# Einstieg ins OC/bei HW bot



## ferb (28. Oktober 2012)

Hallo Leute, da mich das übertakten sehr interessiert wollte ich hier einfach mal fragen ob ihr mit ein paar Tipps geben könnt welche Hardware zu moderaten Preisen zu bekommen ist und gut zu OC'en geht. Bisher habe ich meinen i7 3770k auf 4,2ghz getaktet aber den will ich erstmal nicht weiter beanspruchen bis ich Erfahrung gesammelt habe. Ich will ersteinmal mit Luft anfangen, später würde ich auf Wasser umsteigen und wenn es mir Spaß macht vlt auch subzero. 
Also lange Rede kurzer Sinn, was würdet ihr mit für den Anfang raten?


----------



## der8auer (28. Oktober 2012)

Hi 

Freut mich, dass du den Weg hier her gefunden hast 

Für den Anfang wäre eine grobe Orientierung praktisch:

- Willst du dir ein extra System zulegen oder dein bestehendes verwenden?
- Was liegt dir mehr bzw macht dir mehr Spaß? GPU-OC oder CPU-OC?

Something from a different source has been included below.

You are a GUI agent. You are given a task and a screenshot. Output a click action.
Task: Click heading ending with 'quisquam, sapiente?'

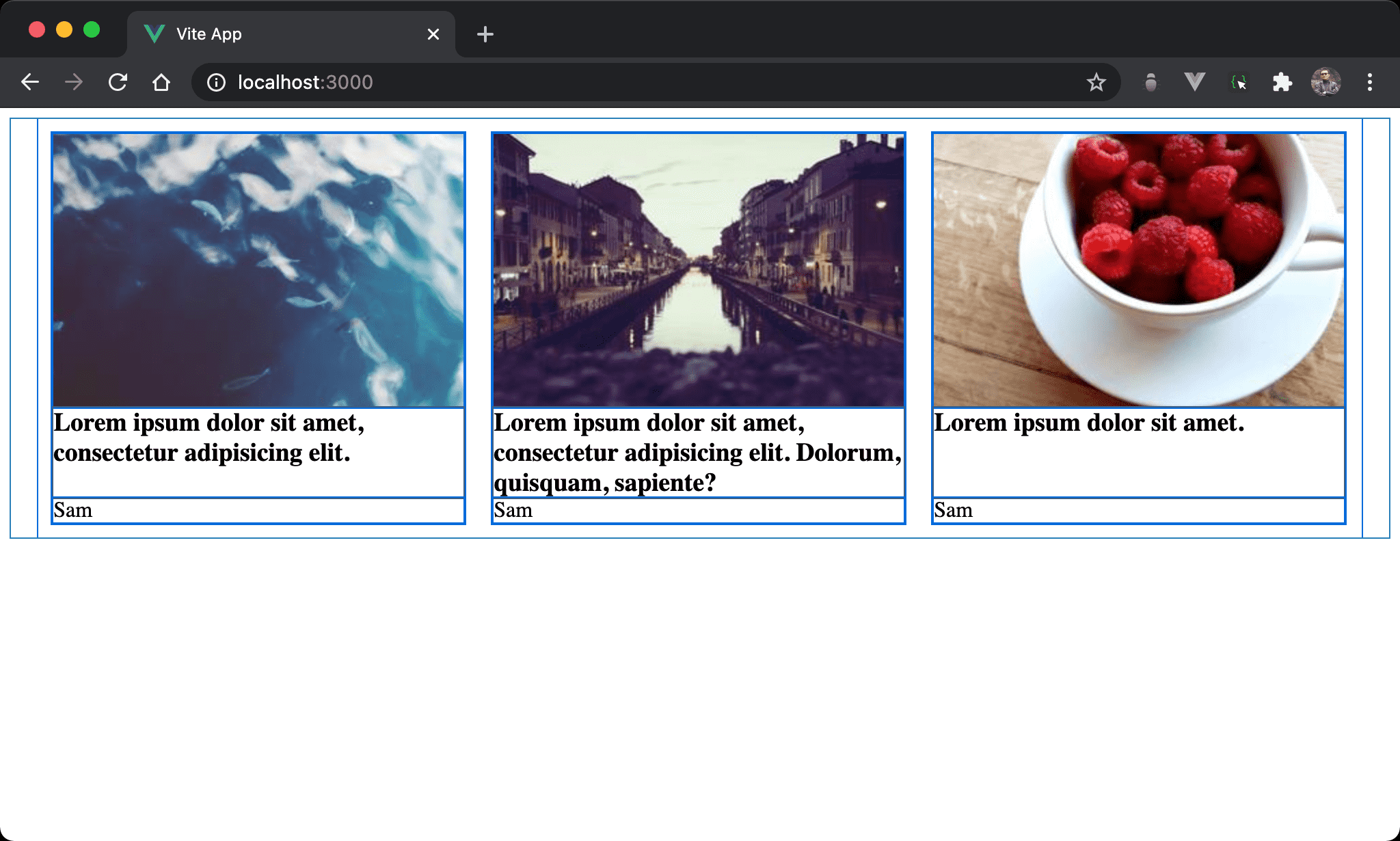pos(697,453)
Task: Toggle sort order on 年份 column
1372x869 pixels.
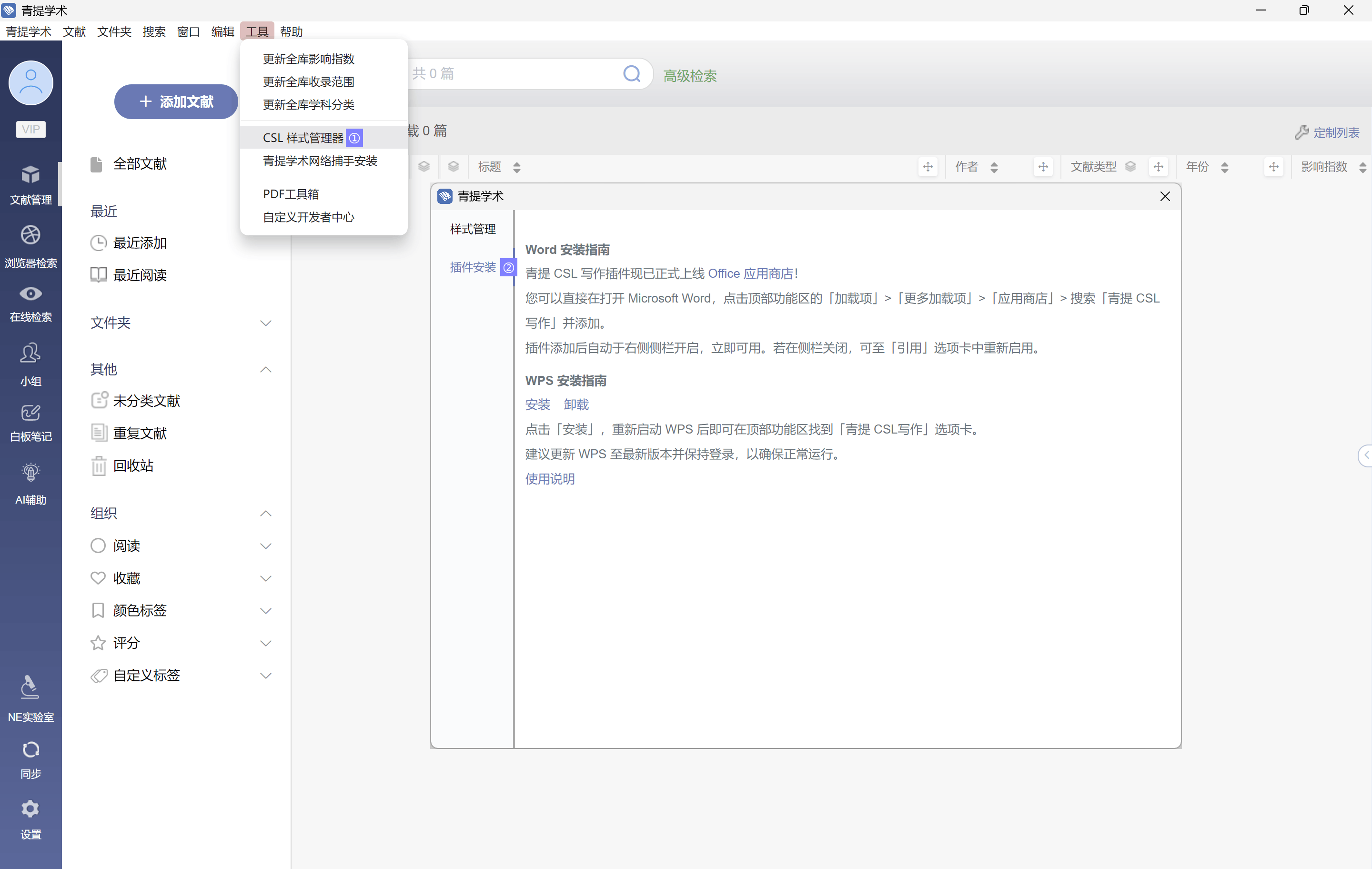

Es gibt zwei Möglichkeiten:

1. Du kaufst dir eine alte Plattform für CPU-OC wie Sockel A CPUs oder Pentium III. Die Hardware ist meist ziemlich günstig, aber die OC-Möglichkeiten sind natürlich nicht so leicht wie auf einem aktuellen Z77 Board 

2. Du kaufst dir alte GPUs (PCIe) und packst die auf dein vorhandenes System. Low-End GPUs wie 8400GS, Geforce 7 Serie oder älter sind bei einem 3770K komplett GPU limitiert. Du kannst dein System also bei 4,2 GHz laufen lassen und konzentrierst dich auf die GPU. Es wäre nur ratsam ein zweites OS mit WinXP zu verwenden (Gehe davon aus, dass du Win7 verwendest). Solche Karten gibt es in Massen für 5-20€ / Stk. z.B. bei ebay oder hier im Marktplatz.


----------



## ferb (28. Oktober 2012)

Also ich würde lieber ein Seperates System verwenden, da ich meinen pc erstmal vor Unwissenheit schonen will.
Derzeit interessiert mich GPU OC sehr da ich es noch nie versucht habe und ich es mir sehr interessant vorstelle.
Was mir mehr Spaß macht werde ich wohl noch herausfinden


----------



## Moose83 (28. Oktober 2012)

Für gpu overclocking brauchst ne starke CPU 
Wie Roman bereits gesagt hat würde ich mich an was alterem probieren, wenn dann was schief geht, haste nicht viel Geld in Sand gesteckt


----------



## ferb (29. Oktober 2012)

Ok was würdet ihr mir dann zum CPU OC empfehlen? Sockel 775?


----------



## True Monkey (29. Oktober 2012)

jepp so 775 wäre eine gute wahl da du dafür massig billige CPUs bekommst 

Geeignete Boards wären Rampage Extreme. P5Q pro Turbo,Biostar T Power usw


----------



## ferb (29. Oktober 2012)

Was soll ich dann an CPUs kaufen? Einfach alle 775er oder gibt es bestimmte die besonders zu empfehlen sind?


----------



## True Monkey (29. Oktober 2012)

bei so 775 würde ich mal mit den Gängisten dualcores anfangen...e2140, e2160, e4300, e4400 e6600,e6750, e7300, e8400usw  

einfach mal im Bot schauen welche am meisten vertreten sind


----------